# Work to complete
Turn the rows, from their first line through the line containing "tap(95, 133)", into a JSON list of strings with one string per line and no blank lines. Leave the pictures out.

[Start of Input material]

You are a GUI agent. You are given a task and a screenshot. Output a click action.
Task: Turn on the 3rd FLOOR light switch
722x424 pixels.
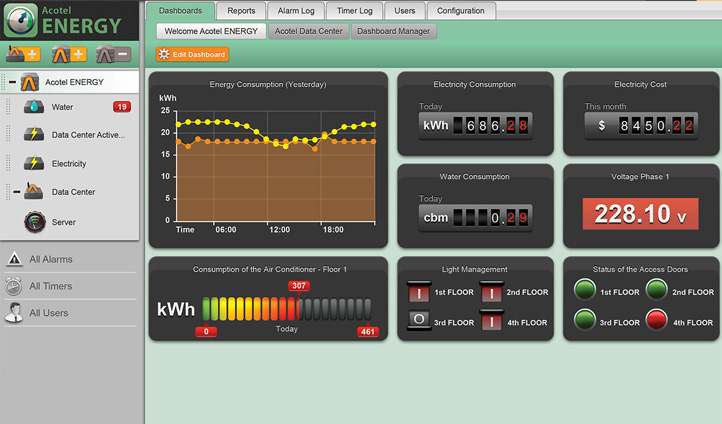pos(418,322)
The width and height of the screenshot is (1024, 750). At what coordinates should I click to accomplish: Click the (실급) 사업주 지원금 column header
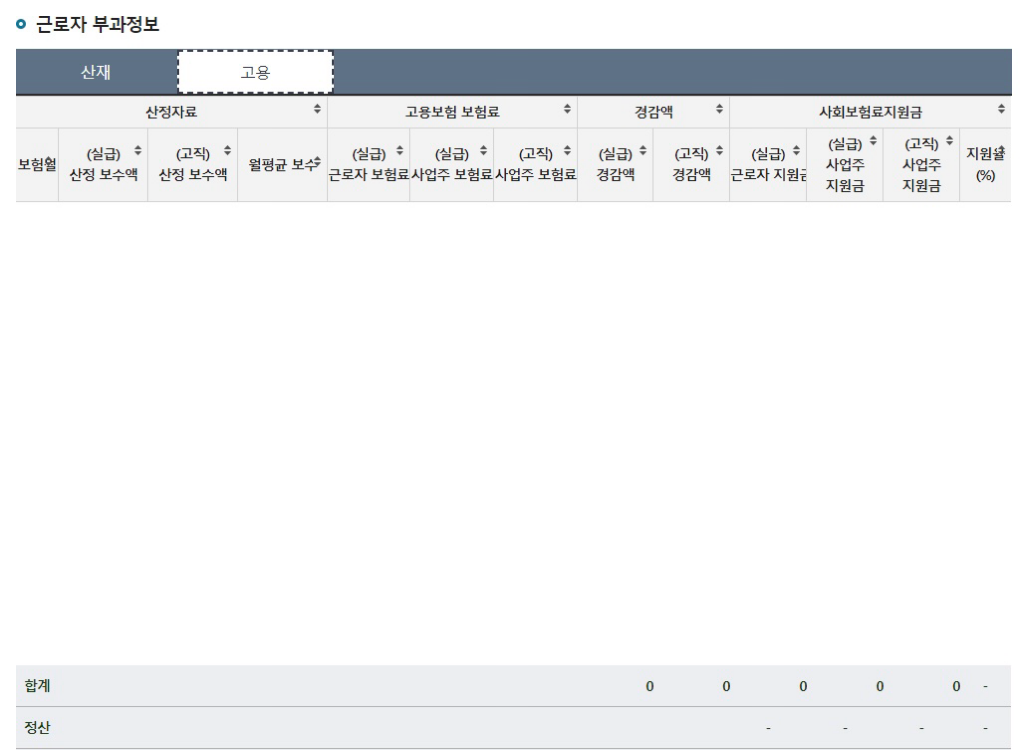tap(845, 163)
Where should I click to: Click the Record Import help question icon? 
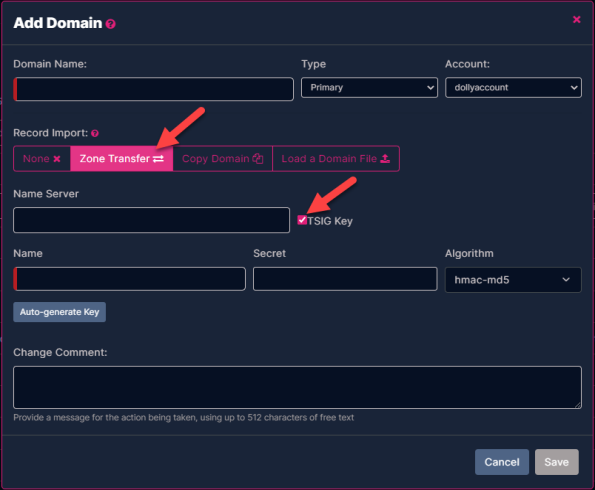tap(95, 133)
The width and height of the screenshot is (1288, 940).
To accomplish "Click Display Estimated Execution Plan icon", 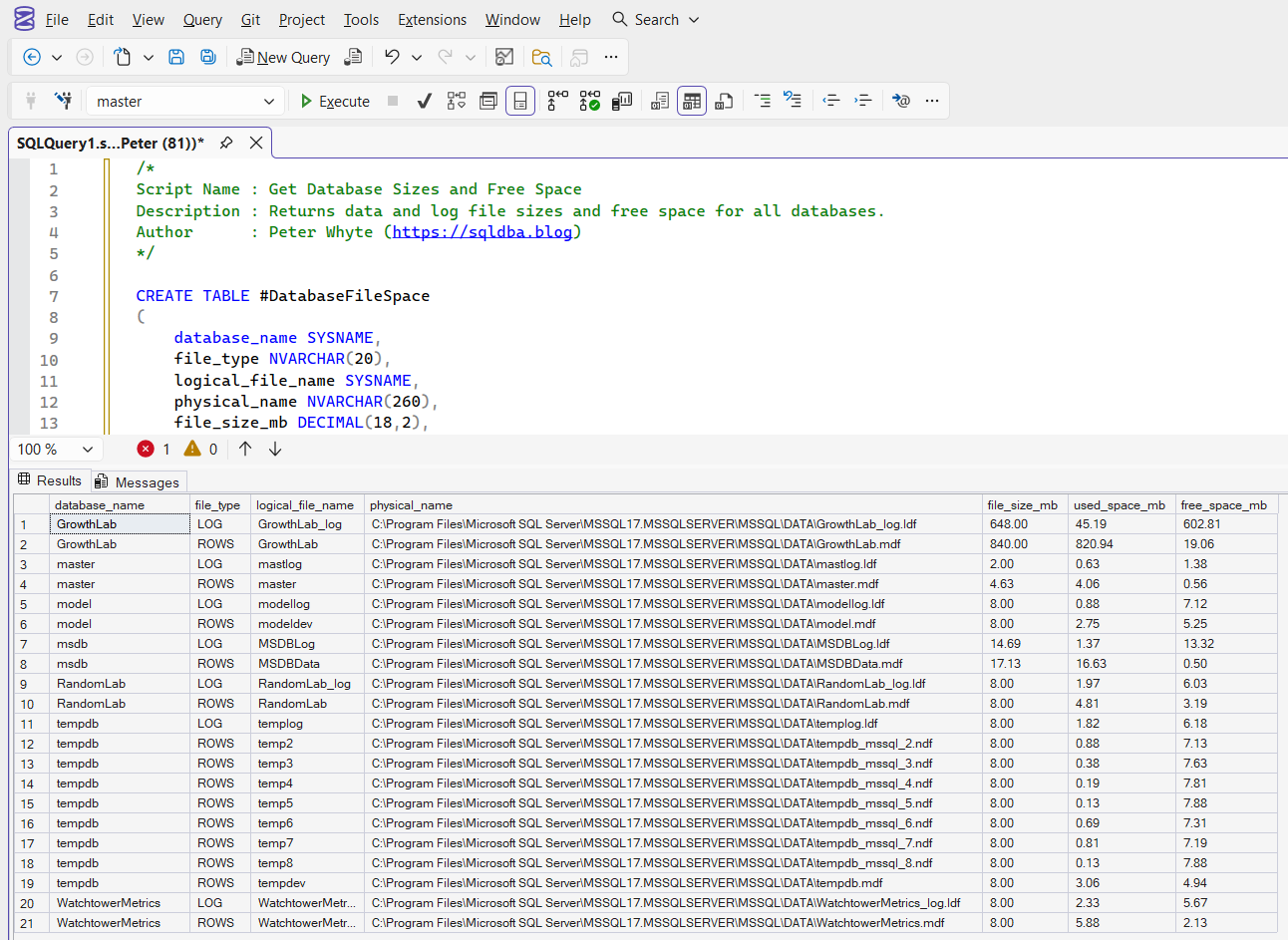I will (457, 101).
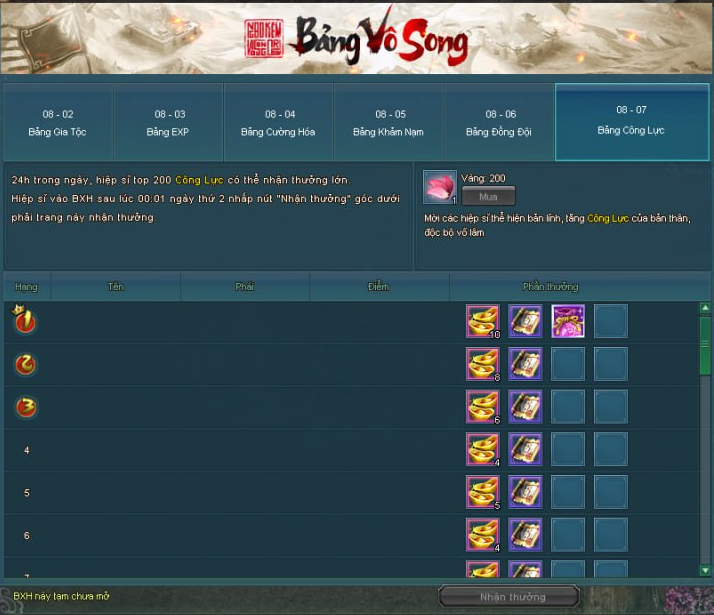Click rank 4 scroll reward icon
Viewport: 714px width, 615px height.
[x=525, y=449]
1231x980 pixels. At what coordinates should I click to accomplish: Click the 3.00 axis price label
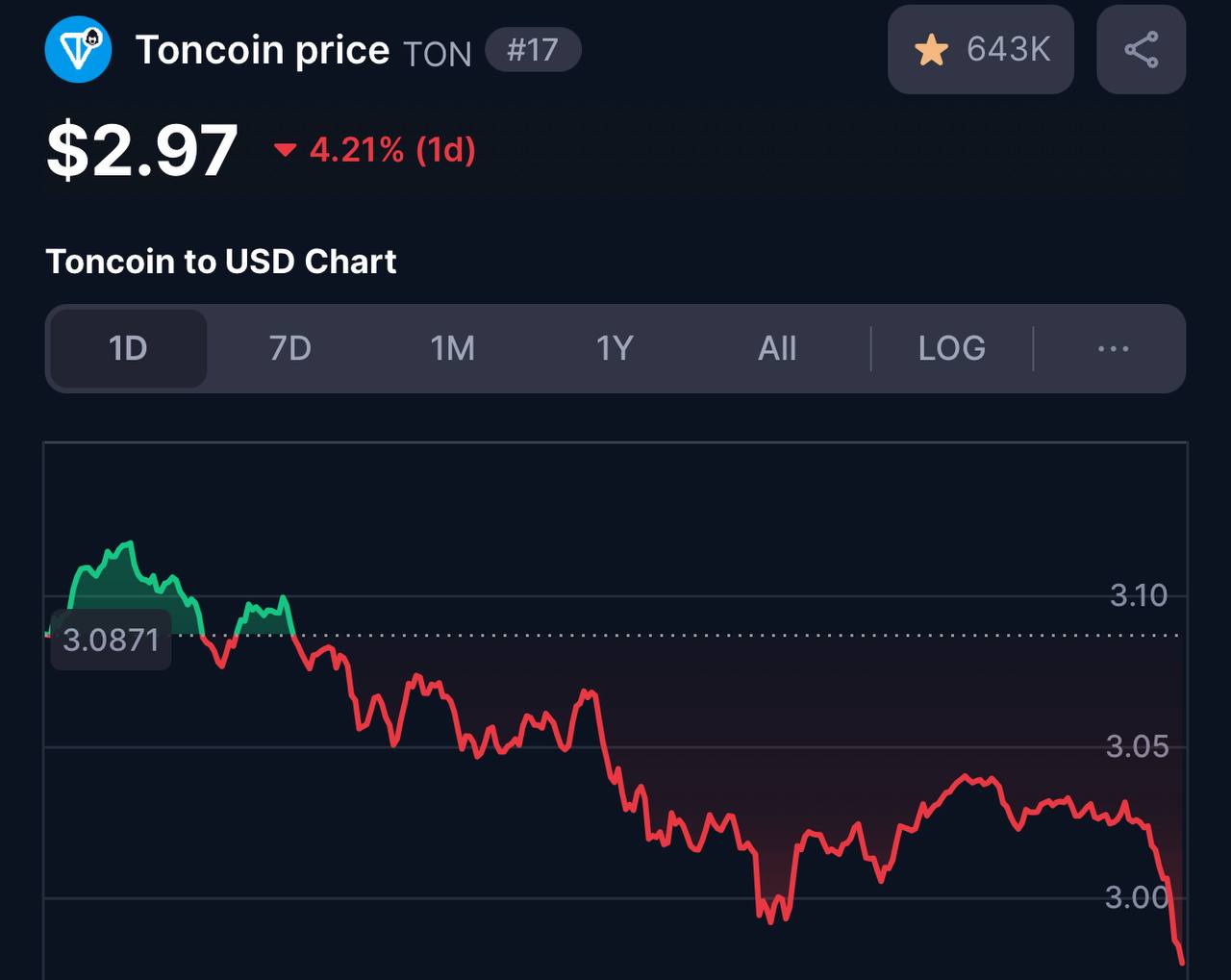[x=1137, y=897]
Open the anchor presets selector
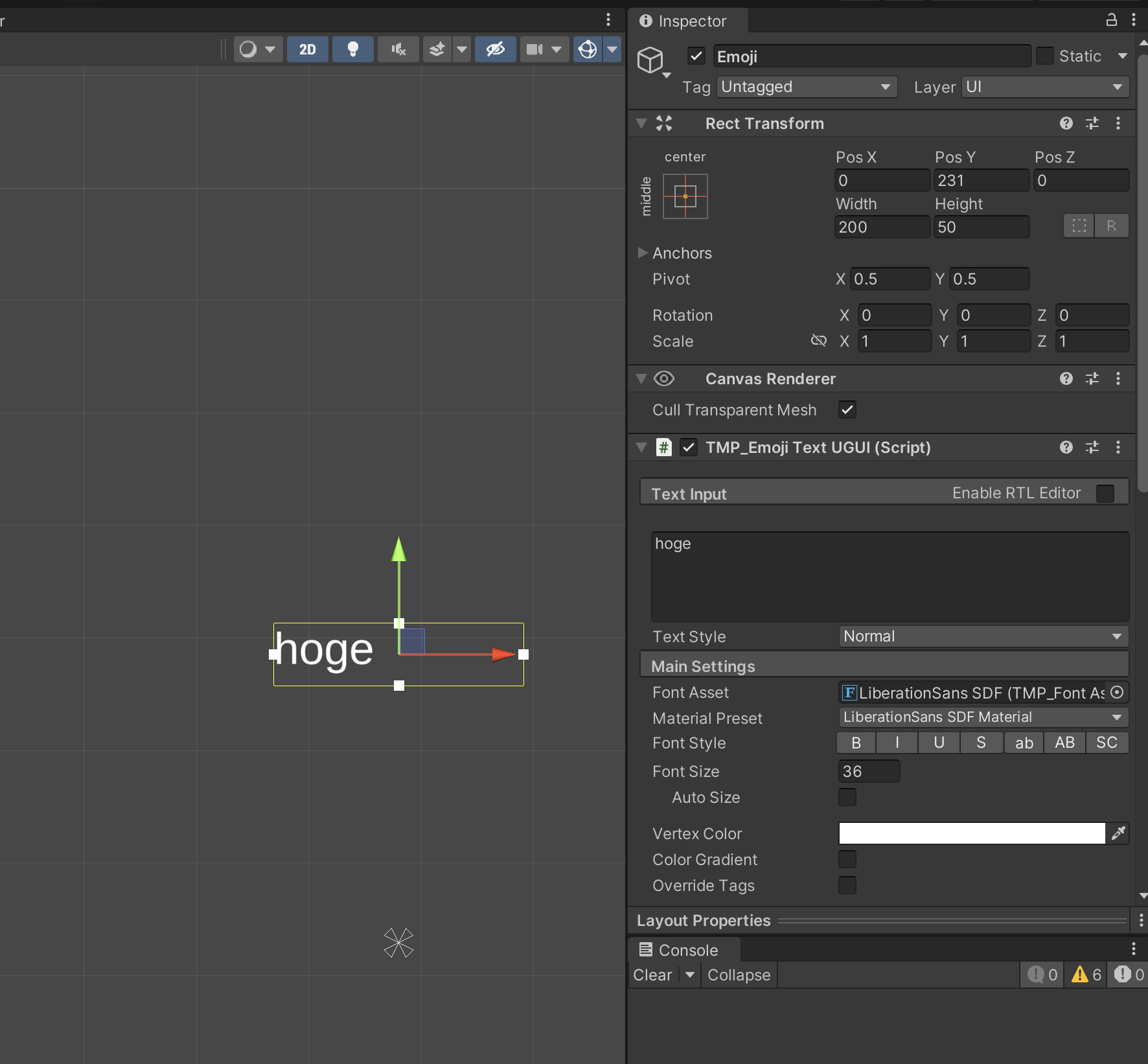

[End of Input material]

# Reply
[
  "You are a GUI agent. You are given a task and a screenshot. Output a click action.",
  "Task: Turn on the 3rd FLOOR light switch",
  "722x424 pixels.",
  "pos(418,322)",
  "The width and height of the screenshot is (1024, 750). At what coordinates should I click to accomplish: Click the (실급) 사업주 지원금 column header",
  "tap(845, 163)",
  "Where should I click to: Click the Record Import help question icon? ",
  "tap(95, 133)"
]